“It is best to eat everything at once and then let the teeth rest,” said dentist Ingrid Lundvall to news agency TT.
“We do not believe in a complete ban, of course one should indulge in a few Easter eggs. It is good to follow up with a brushing of the teeth though.”
It is hard for many to resist the lure of Easter candy and parents are faced with a challenge to limit the excess for their children. Many parents choose to mix up the chocolate with natural sweets such a raisins, nuts and fruit but these are little better for the teeth. For the rest of the body however natural sweets are preferable, nutritionists recommend.

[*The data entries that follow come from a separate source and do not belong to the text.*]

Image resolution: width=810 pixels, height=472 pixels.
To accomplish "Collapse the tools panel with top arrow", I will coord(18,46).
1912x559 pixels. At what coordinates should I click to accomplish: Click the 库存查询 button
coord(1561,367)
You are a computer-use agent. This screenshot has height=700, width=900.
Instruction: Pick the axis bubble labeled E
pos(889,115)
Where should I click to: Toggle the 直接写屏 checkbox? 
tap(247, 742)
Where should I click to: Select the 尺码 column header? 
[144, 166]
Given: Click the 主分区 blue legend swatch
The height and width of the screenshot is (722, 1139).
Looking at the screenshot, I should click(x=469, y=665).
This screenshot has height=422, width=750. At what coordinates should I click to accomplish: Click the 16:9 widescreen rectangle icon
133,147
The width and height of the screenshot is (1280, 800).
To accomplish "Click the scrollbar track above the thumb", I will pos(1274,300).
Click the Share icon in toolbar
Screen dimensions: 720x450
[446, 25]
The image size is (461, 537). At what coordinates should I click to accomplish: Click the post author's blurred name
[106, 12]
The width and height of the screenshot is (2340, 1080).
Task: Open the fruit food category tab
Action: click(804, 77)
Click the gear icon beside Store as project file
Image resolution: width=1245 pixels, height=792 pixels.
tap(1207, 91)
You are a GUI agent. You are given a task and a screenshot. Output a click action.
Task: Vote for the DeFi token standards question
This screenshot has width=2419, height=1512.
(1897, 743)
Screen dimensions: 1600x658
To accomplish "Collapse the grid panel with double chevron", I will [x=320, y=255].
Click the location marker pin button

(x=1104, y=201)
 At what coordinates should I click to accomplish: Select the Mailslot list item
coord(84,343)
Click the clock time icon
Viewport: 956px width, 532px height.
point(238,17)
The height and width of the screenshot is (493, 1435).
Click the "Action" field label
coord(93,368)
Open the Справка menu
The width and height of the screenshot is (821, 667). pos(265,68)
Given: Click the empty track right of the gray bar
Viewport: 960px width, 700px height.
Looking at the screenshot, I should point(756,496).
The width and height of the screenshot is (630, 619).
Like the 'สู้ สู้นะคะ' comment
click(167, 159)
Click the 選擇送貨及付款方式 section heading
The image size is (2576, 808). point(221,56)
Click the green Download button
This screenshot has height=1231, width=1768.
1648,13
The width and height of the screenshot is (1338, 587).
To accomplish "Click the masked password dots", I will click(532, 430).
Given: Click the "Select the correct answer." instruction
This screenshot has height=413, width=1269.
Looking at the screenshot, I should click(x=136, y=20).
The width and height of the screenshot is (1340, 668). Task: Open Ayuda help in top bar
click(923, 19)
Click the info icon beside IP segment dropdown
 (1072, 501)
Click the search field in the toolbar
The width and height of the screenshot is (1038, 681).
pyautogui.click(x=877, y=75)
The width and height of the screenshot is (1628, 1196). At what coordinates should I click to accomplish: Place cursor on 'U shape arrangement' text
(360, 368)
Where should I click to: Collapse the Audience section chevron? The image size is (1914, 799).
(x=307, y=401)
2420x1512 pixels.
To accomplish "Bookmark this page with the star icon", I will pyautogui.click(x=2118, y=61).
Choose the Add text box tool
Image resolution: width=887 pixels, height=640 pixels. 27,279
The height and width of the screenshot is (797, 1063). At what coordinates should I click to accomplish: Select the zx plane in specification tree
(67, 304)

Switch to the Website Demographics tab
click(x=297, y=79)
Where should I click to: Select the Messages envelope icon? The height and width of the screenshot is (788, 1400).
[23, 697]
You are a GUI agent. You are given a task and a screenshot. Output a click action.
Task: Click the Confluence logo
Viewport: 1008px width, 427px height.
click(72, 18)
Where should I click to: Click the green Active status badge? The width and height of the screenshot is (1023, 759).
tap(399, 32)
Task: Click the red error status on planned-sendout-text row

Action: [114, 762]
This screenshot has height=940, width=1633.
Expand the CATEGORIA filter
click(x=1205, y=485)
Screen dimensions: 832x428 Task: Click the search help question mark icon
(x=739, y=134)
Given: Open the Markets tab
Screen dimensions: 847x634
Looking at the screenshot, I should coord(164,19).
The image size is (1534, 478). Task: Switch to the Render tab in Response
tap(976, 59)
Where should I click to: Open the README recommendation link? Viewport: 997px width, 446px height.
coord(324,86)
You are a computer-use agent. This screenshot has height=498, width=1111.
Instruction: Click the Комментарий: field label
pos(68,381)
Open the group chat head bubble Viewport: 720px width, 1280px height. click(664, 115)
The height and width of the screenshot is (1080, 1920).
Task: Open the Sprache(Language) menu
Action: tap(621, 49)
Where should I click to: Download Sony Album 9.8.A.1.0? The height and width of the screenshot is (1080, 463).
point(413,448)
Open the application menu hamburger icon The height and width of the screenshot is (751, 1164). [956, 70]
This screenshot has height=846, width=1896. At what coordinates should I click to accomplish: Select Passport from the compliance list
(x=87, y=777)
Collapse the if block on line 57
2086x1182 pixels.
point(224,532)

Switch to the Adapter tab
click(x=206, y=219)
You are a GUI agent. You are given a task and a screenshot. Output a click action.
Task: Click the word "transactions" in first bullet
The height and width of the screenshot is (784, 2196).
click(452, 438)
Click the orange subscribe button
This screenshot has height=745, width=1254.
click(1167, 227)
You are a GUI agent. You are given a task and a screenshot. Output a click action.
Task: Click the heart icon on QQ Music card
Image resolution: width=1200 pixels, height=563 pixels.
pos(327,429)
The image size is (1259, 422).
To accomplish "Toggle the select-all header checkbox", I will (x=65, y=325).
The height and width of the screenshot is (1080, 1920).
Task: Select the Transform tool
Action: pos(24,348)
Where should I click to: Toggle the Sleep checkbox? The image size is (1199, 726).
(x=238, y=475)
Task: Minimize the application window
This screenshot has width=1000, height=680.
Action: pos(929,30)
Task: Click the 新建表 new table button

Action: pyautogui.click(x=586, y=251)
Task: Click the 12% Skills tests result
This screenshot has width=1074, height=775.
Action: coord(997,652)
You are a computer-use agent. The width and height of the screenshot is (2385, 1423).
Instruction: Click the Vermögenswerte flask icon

Agneta Yngve, a dietitian at Karolinska Hospital in Solna advises parents to suggest alternative non-sugar alternatives as gifts at Easter. Cinema tickets, money or CDs could be suitable items, Ingve suggests.
Candy manufacturers welcome the Easter holiday and Karamellkungen MD Morgan Christoffersson explained to TT:
“We double our workforce in stores during the Easter week, office staff often muck in to help out in the rush.”
Easter stands for a fifth of Karamellkungen’s annual 700 kronor ($115 million) turnover. Christoffersson states that the firm has no plans to manufacture healthier varieties of sweets.
“You don’t buy candy to be healthy but because it tastes good. We try not to be health-conscious.”